Single event probability: Enter the number of favorable outcomes and total possible outcomes. The calculator instantly shows the probability as a fraction, decimal, and percentage.

Multiple trials: Set the number of trials to see the probability of at least one success, all successes, or zero successes over repeated independent trials.

Combinations and permutations: Enter n (total items) and r (items to choose). C(n,r) gives unordered selections; P(n,r) gives ordered arrangements.

Two events: Enter the probability of each event to calculate joint probability (both happening), union probability (either happening), and complements.

Understanding Probability

Probability measures how likely an event is to occur, expressed as a number between 0 (impossible) and 1 (certain). A probability of 0.5 means the event has an equal chance of happening or not happening. Probability is fundamental to statistics, risk assessment, gambling, insurance, weather forecasting, and countless other fields.

The Basic Probability Formula

The probability of a simple event is: P(E) = favorable outcomes / total possible outcomes. For a fair six-sided die, the probability of rolling a 4 is 1/6 because there is 1 favorable outcome (the 4) out of 6 equally likely outcomes.

Combinations vs Permutations

Both count ways to select items from a larger set, but they differ in whether order matters. Combinations (C(n,r) = n! / (r!(n-r)!)) count unordered selections: choosing 3 cards from a deck of 52 gives C(52,3) = 22,100 possible hands. Permutations (P(n,r) = n! / (n-r)!) count ordered arrangements: the number of ways to arrange 3 books on a shelf from 10 books is P(10,3) = 720.

The Complement Rule

The probability of at least one success in repeated trials is most easily calculated using the complement: P(at least one) = 1 - P(none). For example, the chance of getting at least one head in 3 coin flips is 1 - (0.5)^3 = 0.875 or 87.5%. This is much simpler than calculating P(exactly 1) + P(exactly 2) + P(exactly 3) separately.

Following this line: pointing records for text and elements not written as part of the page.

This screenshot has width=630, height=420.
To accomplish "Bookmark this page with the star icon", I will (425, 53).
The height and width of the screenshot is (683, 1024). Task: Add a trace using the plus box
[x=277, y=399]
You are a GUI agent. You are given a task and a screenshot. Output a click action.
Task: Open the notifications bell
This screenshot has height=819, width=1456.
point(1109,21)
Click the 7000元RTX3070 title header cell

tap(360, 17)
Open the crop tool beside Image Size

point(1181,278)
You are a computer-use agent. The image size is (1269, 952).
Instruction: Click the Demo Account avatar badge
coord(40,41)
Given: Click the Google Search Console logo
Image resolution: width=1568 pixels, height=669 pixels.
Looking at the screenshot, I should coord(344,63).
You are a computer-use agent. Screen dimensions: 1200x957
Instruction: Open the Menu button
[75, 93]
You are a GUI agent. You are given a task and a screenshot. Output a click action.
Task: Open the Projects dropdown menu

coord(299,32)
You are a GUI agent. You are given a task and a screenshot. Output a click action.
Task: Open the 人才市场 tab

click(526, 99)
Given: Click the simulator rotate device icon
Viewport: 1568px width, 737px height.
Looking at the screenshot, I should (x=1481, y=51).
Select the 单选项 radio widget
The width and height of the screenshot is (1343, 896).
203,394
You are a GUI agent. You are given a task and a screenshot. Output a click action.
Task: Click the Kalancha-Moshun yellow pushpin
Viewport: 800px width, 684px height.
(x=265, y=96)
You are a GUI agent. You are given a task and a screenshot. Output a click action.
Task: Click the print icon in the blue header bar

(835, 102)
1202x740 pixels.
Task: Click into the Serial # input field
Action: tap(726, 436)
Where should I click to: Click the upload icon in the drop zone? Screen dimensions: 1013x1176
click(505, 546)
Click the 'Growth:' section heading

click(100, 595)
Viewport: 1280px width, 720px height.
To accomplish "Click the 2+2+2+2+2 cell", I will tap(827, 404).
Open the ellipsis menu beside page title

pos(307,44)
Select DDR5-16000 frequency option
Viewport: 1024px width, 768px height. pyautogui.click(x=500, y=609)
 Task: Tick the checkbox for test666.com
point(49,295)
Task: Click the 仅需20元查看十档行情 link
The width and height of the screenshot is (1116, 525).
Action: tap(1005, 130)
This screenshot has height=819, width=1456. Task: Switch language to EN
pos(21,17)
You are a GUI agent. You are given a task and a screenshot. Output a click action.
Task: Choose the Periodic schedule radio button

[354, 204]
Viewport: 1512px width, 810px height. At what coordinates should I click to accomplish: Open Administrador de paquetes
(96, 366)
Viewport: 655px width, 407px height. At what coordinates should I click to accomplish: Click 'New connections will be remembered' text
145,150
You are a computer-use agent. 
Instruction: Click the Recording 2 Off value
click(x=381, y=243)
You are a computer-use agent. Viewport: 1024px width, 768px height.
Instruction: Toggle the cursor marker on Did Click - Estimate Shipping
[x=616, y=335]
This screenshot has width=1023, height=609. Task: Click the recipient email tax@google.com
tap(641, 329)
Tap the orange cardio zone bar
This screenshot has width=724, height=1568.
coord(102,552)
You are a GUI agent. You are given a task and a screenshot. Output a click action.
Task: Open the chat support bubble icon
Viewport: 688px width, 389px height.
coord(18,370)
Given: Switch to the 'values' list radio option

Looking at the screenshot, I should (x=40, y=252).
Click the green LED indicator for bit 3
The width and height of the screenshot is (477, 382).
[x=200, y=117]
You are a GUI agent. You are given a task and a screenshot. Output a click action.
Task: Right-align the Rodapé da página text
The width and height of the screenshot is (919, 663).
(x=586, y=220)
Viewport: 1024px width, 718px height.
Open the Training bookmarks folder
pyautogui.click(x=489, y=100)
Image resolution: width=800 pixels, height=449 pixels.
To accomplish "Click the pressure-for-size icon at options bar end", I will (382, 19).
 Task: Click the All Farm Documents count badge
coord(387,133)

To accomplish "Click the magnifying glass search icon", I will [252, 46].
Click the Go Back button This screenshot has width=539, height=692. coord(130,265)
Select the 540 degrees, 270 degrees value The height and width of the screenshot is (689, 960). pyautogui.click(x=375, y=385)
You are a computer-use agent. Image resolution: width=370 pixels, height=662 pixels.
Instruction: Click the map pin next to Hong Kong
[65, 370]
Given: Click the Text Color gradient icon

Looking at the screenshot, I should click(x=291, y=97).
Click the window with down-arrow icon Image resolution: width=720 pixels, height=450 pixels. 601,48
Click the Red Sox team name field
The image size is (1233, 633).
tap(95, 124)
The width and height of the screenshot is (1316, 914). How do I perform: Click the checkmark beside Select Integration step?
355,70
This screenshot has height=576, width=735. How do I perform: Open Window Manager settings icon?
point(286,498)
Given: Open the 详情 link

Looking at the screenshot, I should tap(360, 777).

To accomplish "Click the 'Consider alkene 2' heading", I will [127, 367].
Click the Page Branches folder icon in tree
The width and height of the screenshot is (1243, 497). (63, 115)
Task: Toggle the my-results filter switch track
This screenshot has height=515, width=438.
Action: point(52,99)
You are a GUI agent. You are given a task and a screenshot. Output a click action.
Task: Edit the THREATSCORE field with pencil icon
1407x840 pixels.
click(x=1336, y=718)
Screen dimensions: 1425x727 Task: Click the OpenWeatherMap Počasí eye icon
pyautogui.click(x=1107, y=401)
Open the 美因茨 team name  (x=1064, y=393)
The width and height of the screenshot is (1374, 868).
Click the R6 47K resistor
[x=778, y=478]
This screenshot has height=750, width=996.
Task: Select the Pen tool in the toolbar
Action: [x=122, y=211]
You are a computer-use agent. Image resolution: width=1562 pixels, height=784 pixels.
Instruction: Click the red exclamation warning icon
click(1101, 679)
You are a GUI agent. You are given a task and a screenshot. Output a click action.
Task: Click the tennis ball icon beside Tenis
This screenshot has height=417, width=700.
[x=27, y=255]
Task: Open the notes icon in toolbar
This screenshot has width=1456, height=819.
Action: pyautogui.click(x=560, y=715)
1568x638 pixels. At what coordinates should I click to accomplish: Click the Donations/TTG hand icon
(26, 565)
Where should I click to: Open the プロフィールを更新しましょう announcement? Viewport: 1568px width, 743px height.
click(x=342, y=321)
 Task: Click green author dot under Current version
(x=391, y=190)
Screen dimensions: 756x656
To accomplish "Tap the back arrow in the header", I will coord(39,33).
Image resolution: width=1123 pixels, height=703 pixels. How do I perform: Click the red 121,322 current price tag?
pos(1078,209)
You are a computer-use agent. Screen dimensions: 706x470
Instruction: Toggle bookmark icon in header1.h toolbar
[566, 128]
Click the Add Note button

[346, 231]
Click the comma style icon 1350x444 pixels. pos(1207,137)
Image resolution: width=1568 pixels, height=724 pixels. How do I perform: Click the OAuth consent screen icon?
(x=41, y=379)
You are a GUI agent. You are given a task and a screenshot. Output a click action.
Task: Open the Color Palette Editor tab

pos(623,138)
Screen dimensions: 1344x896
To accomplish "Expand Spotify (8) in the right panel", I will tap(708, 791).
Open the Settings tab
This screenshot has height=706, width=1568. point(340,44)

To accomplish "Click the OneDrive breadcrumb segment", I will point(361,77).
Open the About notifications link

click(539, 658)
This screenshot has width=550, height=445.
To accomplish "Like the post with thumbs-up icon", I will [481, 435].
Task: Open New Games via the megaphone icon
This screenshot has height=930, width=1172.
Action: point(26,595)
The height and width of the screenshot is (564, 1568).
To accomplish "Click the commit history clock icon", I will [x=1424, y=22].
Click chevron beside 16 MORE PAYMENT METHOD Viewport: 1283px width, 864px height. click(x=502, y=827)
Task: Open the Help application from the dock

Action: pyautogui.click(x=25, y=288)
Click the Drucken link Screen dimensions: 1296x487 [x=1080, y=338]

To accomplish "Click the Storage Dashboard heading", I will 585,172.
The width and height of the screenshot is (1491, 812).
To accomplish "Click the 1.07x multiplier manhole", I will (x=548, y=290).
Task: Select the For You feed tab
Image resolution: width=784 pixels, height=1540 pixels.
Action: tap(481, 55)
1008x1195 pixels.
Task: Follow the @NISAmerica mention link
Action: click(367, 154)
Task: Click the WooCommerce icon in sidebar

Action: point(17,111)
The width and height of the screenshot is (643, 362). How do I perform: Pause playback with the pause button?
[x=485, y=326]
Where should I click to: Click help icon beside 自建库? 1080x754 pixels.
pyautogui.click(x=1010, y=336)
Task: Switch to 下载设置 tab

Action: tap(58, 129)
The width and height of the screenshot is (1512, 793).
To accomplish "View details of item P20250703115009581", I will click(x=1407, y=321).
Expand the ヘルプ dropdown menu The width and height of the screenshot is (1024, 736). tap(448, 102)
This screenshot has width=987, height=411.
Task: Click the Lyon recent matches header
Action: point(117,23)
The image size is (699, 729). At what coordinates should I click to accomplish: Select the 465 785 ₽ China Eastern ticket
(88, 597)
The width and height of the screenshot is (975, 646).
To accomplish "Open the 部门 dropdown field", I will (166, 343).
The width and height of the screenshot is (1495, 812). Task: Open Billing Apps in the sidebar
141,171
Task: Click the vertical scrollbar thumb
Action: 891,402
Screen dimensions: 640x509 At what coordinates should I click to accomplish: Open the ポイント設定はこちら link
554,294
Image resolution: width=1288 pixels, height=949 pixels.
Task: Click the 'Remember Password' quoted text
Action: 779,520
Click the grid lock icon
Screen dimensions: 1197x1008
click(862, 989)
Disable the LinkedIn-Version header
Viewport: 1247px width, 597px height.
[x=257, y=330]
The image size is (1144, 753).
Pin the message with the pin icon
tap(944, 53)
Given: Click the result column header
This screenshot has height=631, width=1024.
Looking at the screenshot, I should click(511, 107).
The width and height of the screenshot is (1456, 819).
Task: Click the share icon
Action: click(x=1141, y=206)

Independent vs Dependent Events

Two events are independent if one does not affect the other. Coin flips are independent: the result of the first flip has no effect on the second. For independent events, P(A and B) = P(A) x P(B). Dependent events affect each other: drawing cards without replacement changes the remaining probabilities after each draw.

Frequently Asked Questions

Combinations count selections where order does not matter (choosing a committee). Permutations count arrangements where order does matter (assigning ranks). For the same n and r, permutations are always greater than or equal to combinations.

Use the complement rule: P(at least one) = 1 - P(none). Calculate the probability of zero successes across all trials, then subtract from 1. This is simpler than summing every possible number of successes.

P(A or B) is the probability that at least one of the two events occurs. For independent events, P(A or B) = P(A) + P(B) - P(A) x P(B). The subtraction avoids double-counting the case where both happen.

JavaScript can represent integers exactly up to about 9 x 10^15. Since 170! is approximately 7.3 x 10^306 (near the floating-point maximum), factorials beyond 170 overflow to infinity. The calculator uses this limit to ensure accurate results.

Yes. A typical lottery requires choosing r numbers from n. Use the Combinations section: C(n,r) gives the total number of possible tickets. Your odds of winning are 1/C(n,r). For example, choosing 6 from 49 gives C(49,6) = 13,983,816, so the odds are about 1 in 14 million.